The following year, Ellis co-wrote The Large Scale Structure of Space-Time with Stephen Hawking, debuting at a strategic moment in the development of General Relativity Theory.

In the following year, Ellis returned to South Africa to accept an appointment as professor of applied mathematics at the University of Cape Town, a position he held until his retirement in 2005.

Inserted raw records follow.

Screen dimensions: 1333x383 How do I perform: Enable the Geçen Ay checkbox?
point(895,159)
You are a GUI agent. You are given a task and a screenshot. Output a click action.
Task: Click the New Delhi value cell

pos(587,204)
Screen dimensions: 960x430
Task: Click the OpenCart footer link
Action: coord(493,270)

In 2005 Ellis appeared as a guest speaker at the Nobel Conference in St. Peter, Minnesota.

== Work ==
George Ellis has worked for many decades on anisotropic cosmologies (Bianchi models) and inhomogeneous universes, and on the philosophy of cosmology. He is currently writing on the emergence of complexity, and the way this is enabled by top-down causation in the hierarchy of complexity. Ellis has also collaborated with Teppo Felin, Denis Noble, and Jan Koenderink on a set of articles published in the journal Genome Biology in 2021. In terms of philosophy of science, Ellis is a Platonist.

== Publications ==

=== Books ===

- Ellis, G.F.R. (1973). "The Large Scale Structure of Space-Time"
- Ellis, G.F.R. (1979). "Low Income Housing Policy in South Africa"
- Ellis, G.F.R. (1988). "Flat and Curved Space Times"
- Ellis, G.F.R. (1993). "Before the Beginning: Cosmology Explained"
- Ellis, G.F.R. (1993). "The Renaissance of General Relativity and Cosmology"
- Ellis, G.F.R. (1994). "Science Research Policy in South Africa"
- Ellis, G.F.R. (1996). "On The Moral Nature of the universe: Cosmology, Theology, and Ethics"
- "Dynamical Systems in Cosmology" (1997)
- Ellis, G.F.R. (1997). "Is The Universe Open or Closed? The Density of Matter in the Universe"
- "The Far Future Universe: Eschatology from a Cosmic Perspective" (2002)
- Ellis, G.F.R. (2004). "Science in Faith and Hope: an interaction"
- Ellis, George. "Science and Ultimate Reality: Quantum Theory, Cosmology and Complexity"
- Ellis, George (2006). "Handbook in Philosophy of Physics"
- Ellis, G.F.R. (2012). "Relativistic Cosmology"
- Ellis, G.F.R. (2016). "How Can Physics Underlie the Mind? Top-Down Causation in the Human Context"

=== Papers ===
Ellis has over 500 published articles; including 17 in Nature. Notable papers include:

- Ellis, G. F. R. (1978). "Is the universe expanding?"
- Ellis, G. F. R. (1989). "Covariant and gauge-invariant approach to cosmological density fluctuations"
- Ellis, George F. R. (1992). "Cosmological perturbations and the physical meaning of gauge-invariant variables"
- Ellis, George (1994). "The case for an open Universe"
- Ellis, George F R (1999). "Cosmological models (Cargèse Lectures 1998)"
- Ellis, George F. R. (2000). "Schwarzschild black hole lensing"
- Ellis, G. F. R. (2002). "Gravitational lensing by naked singularities"
- Ellis, George F. R. (2005). "Physics, complexity and causality"
- Ellis, George (2012a). "Top down causation and emergence: some comments on mechanisms"

== Honours ==
In 2019 Rhodes University in Grahamstown announced that it would award Ellis an honorary doctorate in laws (LLD, hc).